The Best Fighter of its Generation (1935-1945): Messerschmitt Bf 109
By Chuck Hawks
The piston-engine fighter planes developed shortly before and during the Second World War proved to be the last and greatest of their type. By the end of World War II, the first generation of jet fighters was coming into service in the air forces of the major powers. The new jets would very quickly sweep aside the last generation of piston-engine fighters in first line service, although the most numerous and successful of the old types would serve in second line service (mostly in the ground attack role) and in smaller air forces for many years after the War. These long lived types included the Bf 109, P-51 Mustang, F4U Corsair, Yak 3/9 and Spitfire. All are worthy of consideration as representing the best fighter of their generation.

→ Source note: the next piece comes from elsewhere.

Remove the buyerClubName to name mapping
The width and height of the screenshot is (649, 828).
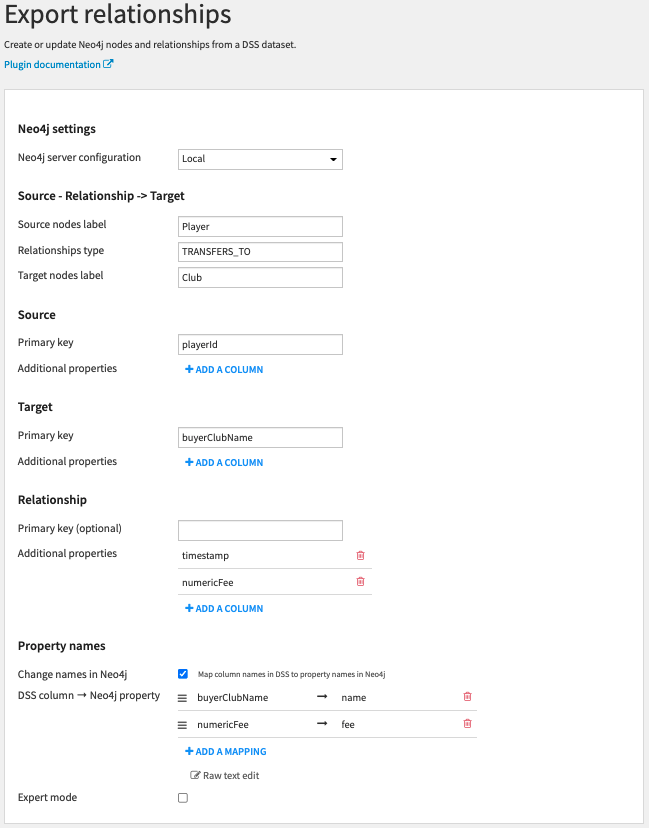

However, my choice--and the subject of this article--is Willy Messerschmitt's Bf 109. I am not alone in this choice, as the well known aeronautical engineer, WW II aviation authority and best selling aviation author, Martin Caidin, was of the same opinion.
I would argue that the Bf 109 (also and equally well known as the Me 109) deserves to be considered at the top because of its innovative design, adaptability, longevity in service, huge production numbers (almost 35,000, making the 109 the most produced fighter of WW II by a wide margin) and historical importance. From the Bf 109's entry into service at the end of 1936 in the Spanish Civil War to the end of the Second World War in 1945 and the Israeli War of Independence in 1948, the 109 remained a front line air superiority fighter. This long run remains unprecedented in a time of rapid technological advances and extreme pressure, as the world's foremost military powers fought for their very survival.
Willy Messerschmitt and Walter Rethel designed the Bf109 in response to an official government request for a monoplane fighter. They, sensibly, designed their new fighter around the smallest airframe (length 28 feet, wingspan 32 feet) that could accommodate the most powerful motor available at the time, the liquid-cooled 680 HP Junkers Jumo 210A. This design philosophy was to serve the new fighter well during its long combat career.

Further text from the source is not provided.